→ **Work item**
Your response should consist of the records, reproduced exactly.

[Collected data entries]
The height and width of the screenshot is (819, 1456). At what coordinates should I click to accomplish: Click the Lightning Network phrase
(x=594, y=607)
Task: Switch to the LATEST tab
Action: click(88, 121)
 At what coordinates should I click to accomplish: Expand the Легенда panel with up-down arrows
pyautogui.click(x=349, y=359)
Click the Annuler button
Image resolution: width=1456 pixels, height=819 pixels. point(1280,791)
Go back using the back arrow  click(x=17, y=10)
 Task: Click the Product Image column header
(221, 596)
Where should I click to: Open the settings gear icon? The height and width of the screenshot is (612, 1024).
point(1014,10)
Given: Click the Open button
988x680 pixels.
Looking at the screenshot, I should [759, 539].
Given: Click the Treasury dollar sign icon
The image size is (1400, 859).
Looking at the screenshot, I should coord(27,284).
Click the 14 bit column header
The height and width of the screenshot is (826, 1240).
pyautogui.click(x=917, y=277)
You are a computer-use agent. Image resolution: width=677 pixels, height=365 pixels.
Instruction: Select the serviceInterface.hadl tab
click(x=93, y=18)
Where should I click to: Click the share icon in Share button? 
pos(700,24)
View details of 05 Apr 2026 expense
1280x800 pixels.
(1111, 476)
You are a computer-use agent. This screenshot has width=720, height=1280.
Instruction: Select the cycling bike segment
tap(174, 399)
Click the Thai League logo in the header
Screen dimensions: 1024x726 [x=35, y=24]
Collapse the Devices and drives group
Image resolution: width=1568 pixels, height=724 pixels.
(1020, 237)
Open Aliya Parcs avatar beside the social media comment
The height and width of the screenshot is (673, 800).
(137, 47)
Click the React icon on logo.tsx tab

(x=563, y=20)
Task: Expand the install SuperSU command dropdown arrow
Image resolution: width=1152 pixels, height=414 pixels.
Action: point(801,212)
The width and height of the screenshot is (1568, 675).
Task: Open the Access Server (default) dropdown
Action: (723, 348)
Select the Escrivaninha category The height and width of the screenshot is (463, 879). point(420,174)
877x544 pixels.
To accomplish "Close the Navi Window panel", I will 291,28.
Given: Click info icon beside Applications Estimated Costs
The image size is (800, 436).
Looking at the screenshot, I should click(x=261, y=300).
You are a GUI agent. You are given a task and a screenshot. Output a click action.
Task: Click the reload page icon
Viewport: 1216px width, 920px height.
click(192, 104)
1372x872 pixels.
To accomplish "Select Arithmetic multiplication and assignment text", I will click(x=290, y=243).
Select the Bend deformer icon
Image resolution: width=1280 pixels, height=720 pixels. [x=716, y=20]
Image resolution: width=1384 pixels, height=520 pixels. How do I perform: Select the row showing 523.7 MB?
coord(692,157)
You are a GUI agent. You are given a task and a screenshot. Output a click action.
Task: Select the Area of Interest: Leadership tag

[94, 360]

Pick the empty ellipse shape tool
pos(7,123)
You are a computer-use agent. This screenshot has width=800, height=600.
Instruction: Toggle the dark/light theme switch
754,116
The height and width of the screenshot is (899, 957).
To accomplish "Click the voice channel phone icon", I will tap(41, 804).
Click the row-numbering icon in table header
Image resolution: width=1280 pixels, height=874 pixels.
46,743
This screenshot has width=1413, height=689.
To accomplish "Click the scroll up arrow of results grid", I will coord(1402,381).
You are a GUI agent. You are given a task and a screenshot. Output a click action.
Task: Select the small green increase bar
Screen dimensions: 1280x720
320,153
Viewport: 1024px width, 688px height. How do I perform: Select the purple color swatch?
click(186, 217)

→ **Result for this task**
The height and width of the screenshot is (819, 1456). At what coordinates should I click to accomplish: Click the Lightning Network phrase
(x=594, y=607)
Task: Switch to the LATEST tab
Action: click(88, 121)
 At what coordinates should I click to accomplish: Expand the Легенда panel with up-down arrows
pyautogui.click(x=349, y=359)
Click the Annuler button
Image resolution: width=1456 pixels, height=819 pixels. point(1280,791)
Go back using the back arrow  click(x=17, y=10)
 Task: Click the Product Image column header
(221, 596)
Where should I click to: Open the settings gear icon? The height and width of the screenshot is (612, 1024).
point(1014,10)
Given: Click the Open button
988x680 pixels.
Looking at the screenshot, I should [759, 539].
Given: Click the Treasury dollar sign icon
The image size is (1400, 859).
Looking at the screenshot, I should coord(27,284).
Click the 14 bit column header
The height and width of the screenshot is (826, 1240).
pyautogui.click(x=917, y=277)
You are a computer-use agent. Image resolution: width=677 pixels, height=365 pixels.
Instruction: Select the serviceInterface.hadl tab
click(x=93, y=18)
Where should I click to: Click the share icon in Share button? 
pos(700,24)
View details of 05 Apr 2026 expense
1280x800 pixels.
(1111, 476)
You are a computer-use agent. This screenshot has width=720, height=1280.
Instruction: Select the cycling bike segment
tap(174, 399)
Click the Thai League logo in the header
Screen dimensions: 1024x726 [x=35, y=24]
Collapse the Devices and drives group
Image resolution: width=1568 pixels, height=724 pixels.
(1020, 237)
Open Aliya Parcs avatar beside the social media comment
The height and width of the screenshot is (673, 800).
(137, 47)
Click the React icon on logo.tsx tab

(x=563, y=20)
Task: Expand the install SuperSU command dropdown arrow
Image resolution: width=1152 pixels, height=414 pixels.
Action: point(801,212)
The width and height of the screenshot is (1568, 675).
Task: Open the Access Server (default) dropdown
Action: (723, 348)
Select the Escrivaninha category The height and width of the screenshot is (463, 879). point(420,174)
877x544 pixels.
To accomplish "Close the Navi Window panel", I will 291,28.
Given: Click info icon beside Applications Estimated Costs
The image size is (800, 436).
Looking at the screenshot, I should click(x=261, y=300).
You are a GUI agent. You are given a task and a screenshot. Output a click action.
Task: Click the reload page icon
Viewport: 1216px width, 920px height.
click(192, 104)
1372x872 pixels.
To accomplish "Select Arithmetic multiplication and assignment text", I will click(x=290, y=243).
Select the Bend deformer icon
Image resolution: width=1280 pixels, height=720 pixels. [x=716, y=20]
Image resolution: width=1384 pixels, height=520 pixels. How do I perform: Select the row showing 523.7 MB?
coord(692,157)
You are a GUI agent. You are given a task and a screenshot. Output a click action.
Task: Select the Area of Interest: Leadership tag

[94, 360]

Pick the empty ellipse shape tool
pos(7,123)
You are a computer-use agent. This screenshot has width=800, height=600.
Instruction: Toggle the dark/light theme switch
754,116
The height and width of the screenshot is (899, 957).
To accomplish "Click the voice channel phone icon", I will tap(41, 804).
Click the row-numbering icon in table header
Image resolution: width=1280 pixels, height=874 pixels.
46,743
This screenshot has width=1413, height=689.
To accomplish "Click the scroll up arrow of results grid", I will coord(1402,381).
You are a GUI agent. You are given a task and a screenshot. Output a click action.
Task: Select the small green increase bar
Screen dimensions: 1280x720
320,153
Viewport: 1024px width, 688px height. How do I perform: Select the purple color swatch?
click(186, 217)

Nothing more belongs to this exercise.